According to the NYT report, Vargas Llosa, a 74-year-old Peruvian,

is one of the most celebrated writers of the Spanish-speaking world, frequently mentioned with his contemporary Gabríel Garcia Márquez, who won the literature Nobel in 1982, the last South American to do so. He has written more than 30 novels, plays and essays, including “The Feast of the Goat” and “The War of the End of the World.”

My experience with South American authors is woeful. Off the top of my head, my only South American readings have been One Hundred Years of Solitude, a few other Garcia Márquez short stories, and the massive collected fiction of Jorge Luis Borges, which I did not care for. Surrealism and magic realism are not my thing, and though I know not all South American authors are surrealists or magic realists, I have shied away from them. However, from what I have read, Vargas Llosa piques the realist in me, so this year I may actually come through on the promise of reading some of the Nobel Prize winner’s work.

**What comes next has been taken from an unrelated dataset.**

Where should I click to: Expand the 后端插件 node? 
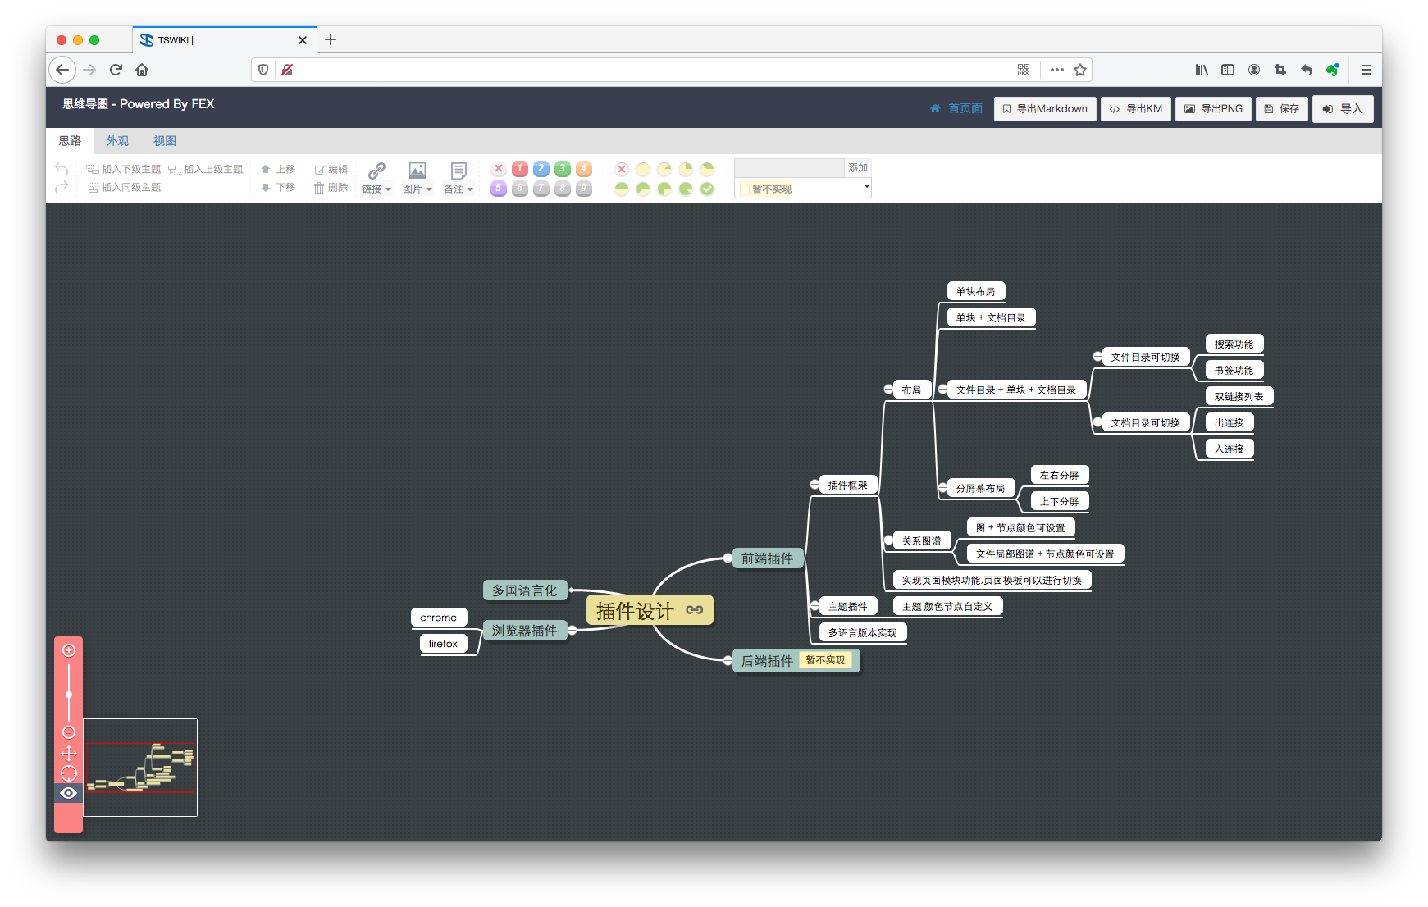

Plus, I like this quote from the NYT story:

In an interview with The Times in 2002, Mr. Vargas Llosa said that it was the novelist’s obligation to question real life. “I don’t think there is a great fiction that is not an essential contradiction of the world as it is,” he said. “The Inquisition forbade the novel for 300 years in Latin America. I think they understood very well the seditious consequence that fiction can have on the human spirit.”